主人公はゲームデザイナーの僕こと七郎。今年の正月明けに離婚届を出したが、今なお元妻は電話やメールをしてくる。人には元妻といえるのに、自分の意識のうちでは妻のままだ。未練や執着ではないつもりだが、次の恋愛がはじまらないと呼称も更新されない感じがしている。友人の津田はなんだか彼女のことを気にしている。狙っているというのと違って、興味深いという感じ。特に僕との不和を知ってから興味が増したようだ。

なべてこの世はラブとジョブ、それが津田の座右の銘だ。津田は女を口説くときに予算をきる。五十万から、多いときは百万円。津田が社長だからだ。実際には百万円も使うことなくオトしてしまう。オトしたという報告も、律儀になされる。どこまでいけばオトしたことになるのか。とりあえずは、挿入だよ。ふにゃふにゃと津田はいった。

さて、似ていない男二人がメインの「パラレル」だが、場面が次々と飛ぶ。現在の話から、ふっとその日の日中に場面が変わり、また今いる場面に戻ってくる。それだけでなく、離婚前後や大学時代にまで戻ったりもする。時系列の展開がパラレルになっているのだ。また登場する女性たちもパラレルである。キャバ嬢のサオリ、ゲーマーの女、唇の赤い女、そして、前奥と。

彼女たち女性陣と付き合う(振り回される)男二人が、どうにも情けなく、また切ない。だけど可笑しくて、憎めないヤツらである。そして危ないくらいに気持ちがいい。女性からするとブーブー文句がでそうだけれど、男が読むとすげえわかる。また、自分が彼らと世代が近いから尚更なのだ。F1ではセナよりマンセルだけど、セナの死にずたぼろになったり、マニュアル男になってみたりと、ぐっと共感できる部分が多々あった。

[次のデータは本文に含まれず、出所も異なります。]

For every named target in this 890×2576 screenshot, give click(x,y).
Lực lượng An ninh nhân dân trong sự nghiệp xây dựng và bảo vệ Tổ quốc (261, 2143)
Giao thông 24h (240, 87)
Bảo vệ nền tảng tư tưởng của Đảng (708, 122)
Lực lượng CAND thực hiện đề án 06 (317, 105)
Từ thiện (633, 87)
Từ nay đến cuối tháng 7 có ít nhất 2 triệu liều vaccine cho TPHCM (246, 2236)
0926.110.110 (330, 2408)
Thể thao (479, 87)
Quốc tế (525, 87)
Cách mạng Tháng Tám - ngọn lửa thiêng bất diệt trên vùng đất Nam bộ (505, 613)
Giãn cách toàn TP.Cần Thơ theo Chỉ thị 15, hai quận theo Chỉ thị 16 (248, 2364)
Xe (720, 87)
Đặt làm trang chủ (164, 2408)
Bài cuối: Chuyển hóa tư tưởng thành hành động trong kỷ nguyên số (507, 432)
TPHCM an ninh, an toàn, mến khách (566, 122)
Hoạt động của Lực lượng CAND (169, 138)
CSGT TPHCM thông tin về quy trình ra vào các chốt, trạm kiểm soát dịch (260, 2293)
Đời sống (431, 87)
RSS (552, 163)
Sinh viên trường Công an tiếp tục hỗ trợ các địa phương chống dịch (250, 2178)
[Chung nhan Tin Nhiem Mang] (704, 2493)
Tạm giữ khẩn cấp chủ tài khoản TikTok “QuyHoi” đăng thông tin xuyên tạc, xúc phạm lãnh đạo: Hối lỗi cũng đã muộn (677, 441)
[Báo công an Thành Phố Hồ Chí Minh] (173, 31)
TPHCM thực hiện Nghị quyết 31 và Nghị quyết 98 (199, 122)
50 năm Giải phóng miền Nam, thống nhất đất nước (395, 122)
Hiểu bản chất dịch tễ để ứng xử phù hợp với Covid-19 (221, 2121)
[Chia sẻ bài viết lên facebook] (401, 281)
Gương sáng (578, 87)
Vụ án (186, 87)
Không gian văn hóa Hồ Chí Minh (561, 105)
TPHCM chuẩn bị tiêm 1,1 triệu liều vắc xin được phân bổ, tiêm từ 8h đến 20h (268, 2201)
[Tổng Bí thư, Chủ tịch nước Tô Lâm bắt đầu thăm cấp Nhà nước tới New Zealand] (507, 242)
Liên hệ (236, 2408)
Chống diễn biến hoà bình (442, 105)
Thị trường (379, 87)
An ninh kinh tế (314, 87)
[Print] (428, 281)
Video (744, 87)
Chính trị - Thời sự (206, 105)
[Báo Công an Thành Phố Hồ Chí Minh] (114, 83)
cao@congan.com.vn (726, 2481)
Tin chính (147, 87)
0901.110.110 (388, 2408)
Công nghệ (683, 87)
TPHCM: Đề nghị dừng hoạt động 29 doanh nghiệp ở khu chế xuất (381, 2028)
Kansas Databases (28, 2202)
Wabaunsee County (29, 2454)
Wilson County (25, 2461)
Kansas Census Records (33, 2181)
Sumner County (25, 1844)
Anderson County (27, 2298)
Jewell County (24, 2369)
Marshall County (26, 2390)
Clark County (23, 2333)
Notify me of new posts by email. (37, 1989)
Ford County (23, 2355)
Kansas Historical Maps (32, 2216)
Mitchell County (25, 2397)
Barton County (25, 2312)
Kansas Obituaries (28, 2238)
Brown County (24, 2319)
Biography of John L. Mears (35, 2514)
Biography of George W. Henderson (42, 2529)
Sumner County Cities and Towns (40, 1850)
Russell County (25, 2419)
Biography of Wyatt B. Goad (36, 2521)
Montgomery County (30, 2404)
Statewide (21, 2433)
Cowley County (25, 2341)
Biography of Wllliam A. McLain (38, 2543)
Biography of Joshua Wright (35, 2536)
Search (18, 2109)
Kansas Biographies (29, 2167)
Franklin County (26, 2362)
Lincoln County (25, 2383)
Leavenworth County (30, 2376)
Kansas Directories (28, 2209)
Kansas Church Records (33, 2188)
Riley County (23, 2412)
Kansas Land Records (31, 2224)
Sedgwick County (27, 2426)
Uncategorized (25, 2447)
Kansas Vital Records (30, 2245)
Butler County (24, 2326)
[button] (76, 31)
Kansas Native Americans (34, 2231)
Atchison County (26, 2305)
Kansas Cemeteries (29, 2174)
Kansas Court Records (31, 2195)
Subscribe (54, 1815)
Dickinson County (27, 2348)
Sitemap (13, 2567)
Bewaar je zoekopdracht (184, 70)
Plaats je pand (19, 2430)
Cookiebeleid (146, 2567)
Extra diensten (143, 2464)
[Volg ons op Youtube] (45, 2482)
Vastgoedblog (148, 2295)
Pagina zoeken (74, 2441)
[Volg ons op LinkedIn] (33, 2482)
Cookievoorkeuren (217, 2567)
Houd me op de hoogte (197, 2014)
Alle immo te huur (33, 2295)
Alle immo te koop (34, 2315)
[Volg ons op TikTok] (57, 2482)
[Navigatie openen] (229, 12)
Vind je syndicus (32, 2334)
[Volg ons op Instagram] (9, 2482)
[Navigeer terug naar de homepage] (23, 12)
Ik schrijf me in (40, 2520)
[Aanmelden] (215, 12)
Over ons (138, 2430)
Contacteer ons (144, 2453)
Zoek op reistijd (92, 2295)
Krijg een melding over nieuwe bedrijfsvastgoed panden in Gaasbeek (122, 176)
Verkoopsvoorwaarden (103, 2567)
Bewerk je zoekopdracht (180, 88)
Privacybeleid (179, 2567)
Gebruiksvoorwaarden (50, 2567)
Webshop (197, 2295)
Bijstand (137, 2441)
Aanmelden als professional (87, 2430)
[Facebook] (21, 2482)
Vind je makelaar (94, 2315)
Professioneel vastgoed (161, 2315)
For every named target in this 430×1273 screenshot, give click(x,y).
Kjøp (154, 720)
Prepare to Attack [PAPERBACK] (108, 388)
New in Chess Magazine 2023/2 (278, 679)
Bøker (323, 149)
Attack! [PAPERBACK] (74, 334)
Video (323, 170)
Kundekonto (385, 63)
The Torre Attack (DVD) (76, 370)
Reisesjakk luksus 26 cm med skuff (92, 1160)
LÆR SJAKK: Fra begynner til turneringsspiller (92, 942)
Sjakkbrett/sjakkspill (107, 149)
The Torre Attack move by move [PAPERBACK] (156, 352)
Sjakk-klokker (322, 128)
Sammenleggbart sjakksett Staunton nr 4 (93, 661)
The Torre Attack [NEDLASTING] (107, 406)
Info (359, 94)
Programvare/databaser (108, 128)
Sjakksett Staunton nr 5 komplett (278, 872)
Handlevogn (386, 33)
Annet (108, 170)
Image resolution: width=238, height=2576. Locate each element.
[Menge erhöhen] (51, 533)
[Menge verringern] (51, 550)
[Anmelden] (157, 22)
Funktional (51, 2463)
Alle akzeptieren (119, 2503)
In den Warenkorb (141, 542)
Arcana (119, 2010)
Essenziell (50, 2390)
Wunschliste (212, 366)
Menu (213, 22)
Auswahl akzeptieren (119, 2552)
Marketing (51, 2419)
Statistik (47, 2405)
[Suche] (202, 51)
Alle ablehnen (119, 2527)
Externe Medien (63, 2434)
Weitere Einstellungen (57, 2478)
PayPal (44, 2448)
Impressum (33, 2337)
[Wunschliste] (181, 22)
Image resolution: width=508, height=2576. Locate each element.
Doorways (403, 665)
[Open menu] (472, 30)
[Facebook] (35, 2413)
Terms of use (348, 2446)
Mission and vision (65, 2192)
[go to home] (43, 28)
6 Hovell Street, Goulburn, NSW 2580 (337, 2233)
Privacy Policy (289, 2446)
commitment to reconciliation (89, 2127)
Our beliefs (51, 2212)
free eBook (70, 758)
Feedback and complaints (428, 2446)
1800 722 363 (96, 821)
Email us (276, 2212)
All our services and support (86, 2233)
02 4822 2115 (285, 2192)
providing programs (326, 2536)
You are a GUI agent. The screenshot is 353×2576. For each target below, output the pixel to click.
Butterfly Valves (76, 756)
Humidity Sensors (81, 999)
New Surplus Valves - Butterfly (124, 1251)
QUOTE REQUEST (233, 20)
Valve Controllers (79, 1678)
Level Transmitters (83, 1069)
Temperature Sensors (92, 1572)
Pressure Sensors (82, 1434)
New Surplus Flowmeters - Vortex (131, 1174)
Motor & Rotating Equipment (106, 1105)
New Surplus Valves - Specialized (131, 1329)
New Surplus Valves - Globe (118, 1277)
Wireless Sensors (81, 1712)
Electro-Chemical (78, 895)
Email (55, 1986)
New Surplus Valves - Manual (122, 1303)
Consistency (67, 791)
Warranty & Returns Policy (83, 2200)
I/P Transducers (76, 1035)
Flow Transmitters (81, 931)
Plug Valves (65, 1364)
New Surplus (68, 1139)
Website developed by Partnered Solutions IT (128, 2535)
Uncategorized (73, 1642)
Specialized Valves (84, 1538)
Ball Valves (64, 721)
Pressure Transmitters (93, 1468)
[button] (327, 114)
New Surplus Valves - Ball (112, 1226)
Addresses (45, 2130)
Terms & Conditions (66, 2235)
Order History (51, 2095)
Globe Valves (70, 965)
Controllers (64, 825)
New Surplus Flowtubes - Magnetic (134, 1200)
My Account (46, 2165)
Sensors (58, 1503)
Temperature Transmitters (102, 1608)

これまでに読んだ長嶋作品の中で、一番好きかもしれない。どうってことのない日々だけど、大変善良な主人公のはずが女に飢えていたり、新しく彼女が出来たり、相方もまた少し考え方がずれていったりと、変わらないと思う日常にも少しは変化がある。人と繋がっていることで逃げ口を確保し、醒めた人ほど繋がりに飢えている。そして人のストレートな感情がしっくりと伝わってくる。等身大の女性を描いた作品は多いけれど、男性を描いた作品は極端に少ない。だから、こういう作品が増えるといいな~、と思った。好し好し。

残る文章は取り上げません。